水産研究本部

試験研究は今 No.566「マツカワ全雌化の試み」(2006年5月1日)

はじめに

  一般に、カレイ類では雌の方が大きくなることが知られています。雌雄の成長差の出る時期や成長差の大小は魚種によって違いますが、マツカワでは、孵化後およそ1年半、体重400グラム位から雌の方が大きくなることが分かっています。雌は雄よりも大型・肉厚で、同じ年齢で比べてみると刺身の量は明らかに雄よりも多くとることができます(図1)。さらに、雌は雄よりも短期間で出荷サイズに到達することができるので、マツカワ養殖においては、雌が多いほど経費節減と生産効率の向上につながると考えられます。従って、マツカワの全雌化技術開発は養殖生産性向上のための重要な課題の一つであるといえます。
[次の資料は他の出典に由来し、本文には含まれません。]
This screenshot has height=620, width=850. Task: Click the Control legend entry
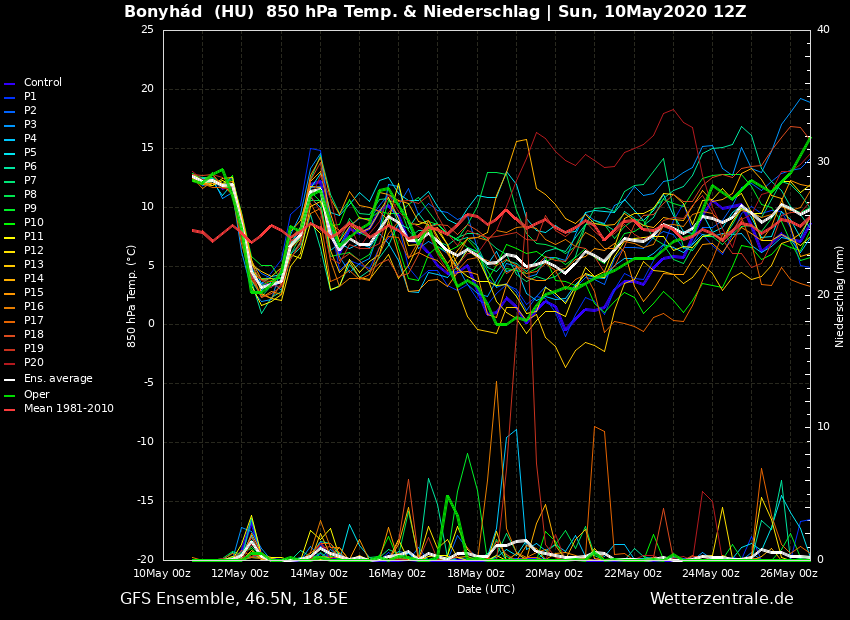(x=42, y=83)
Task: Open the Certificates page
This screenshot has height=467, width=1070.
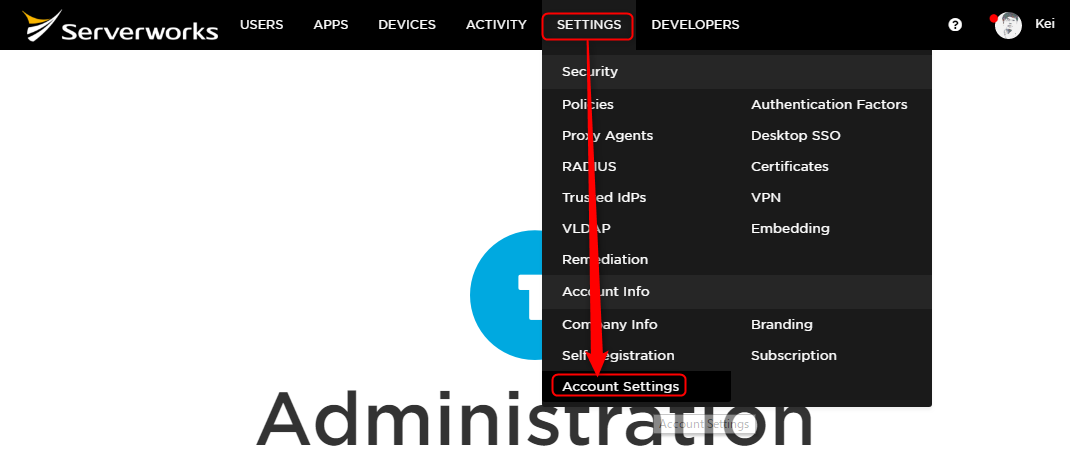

全雌あるいは雌を高率に得る手段として雌性発生という方法があります。これは、精子の関与なしに卵だけで発生させる方法です。この方法は海産魚ではヒラメで既に技術開発されています。中央水産試験場ではこのヒラメの技術を応用し、マツカワ雌性発生の技術開発試験に取り組んできました。
    • 図1

雌性発生法

  マツカワの雌性発生は、図2に示した様な方法で可能であることが分かりました。すなわち、紫外線処理した精子を卵に受精し、ある最適な時間(およそ7分)を経過した後、卵を1時間程度、冷海水(-1.5度)に浸すという方法です。このような方法では、卵の孵化率は通常受精の場合の20~50パーセントまで低下しましたが、生き残った魚のDNA を調べてみると精子の影響がなく、卵だけで発生したことが分かり、雌性発生が成功したことが確認されました。
    • 図2

マツカワの性比は変動しやすい

  マツカワも人間と同じように雌(女性)がXX、雄(男性)がXYという性の様式を持っているとすれば、卵(XX)だけで発生したものは全て雌になると考えられます。人間の場合、性は生涯、変わることはありません。ところが、マツカワは仔魚~稚魚期の環境(特に水温など)によって性が変わってしまいます。すなわち、卵の段階で雌(XX)だとしても、成長時における環境などの影響で雄に転換してしまうことがよくあるのです。この場合の雄はXYの雄ではなくXXの雄、これをにせ雄と呼んでいます。現在までに、雄に転換しないような条件の一つとして水温を14度以下で管理するということが分かってきました。しかし最近の研究で、飼育密度やペーハーなど様々な条件によって性比は変動することも明らかになってきています。従って、今後は性比に影響する様々な条件をつきとめ、性転換が起こらず、性比が安定するような最適な飼育条件を明確にする必要があります。

高率の雌を含む群は高成長を示す

  今回、雌性発生を試みた結果では、使用した親魚によって雌比率に変動がみられました(数パーセント~90パーセント)。これは水温だけでなく、親の遺伝的影響や他の環境要因などが影響したためと考えられます。前述したように、性比の変動する要因についてはもう少し詳しく調べる必要があります。しかしながら、雌比率90パーセントの群の成長を通常発生群と比較してみると、大変優れた成長を示すことが分かりました(図3)。このことから、雌性発生により生じた高率の雌を含む群を養殖に用いた場合、大変有利であることが実証されたと考えています。
    • 図3

今後に向けて

  にせ雄はXXなのでその精子を用いて通常の卵(XX)と受精させれば、受精卵は全て雌(XX)になるはずです。すなわち、このようなにせ雄を用いることにより、精子や卵に処理を行わずに通常の受精で全雌生産が可能になると考えられます。従って、このにせ雄を使用することで、高い雌比率の種苗を得ることができるかどうかの確認が今後の課題です。さらに、このようなにせ雄を迅速かつ効率的に選別するため、にせ雄(XX)か通常の雄(XY)かをDNAを調査して判別する手法の開発も今後の重要課題となるでしょう。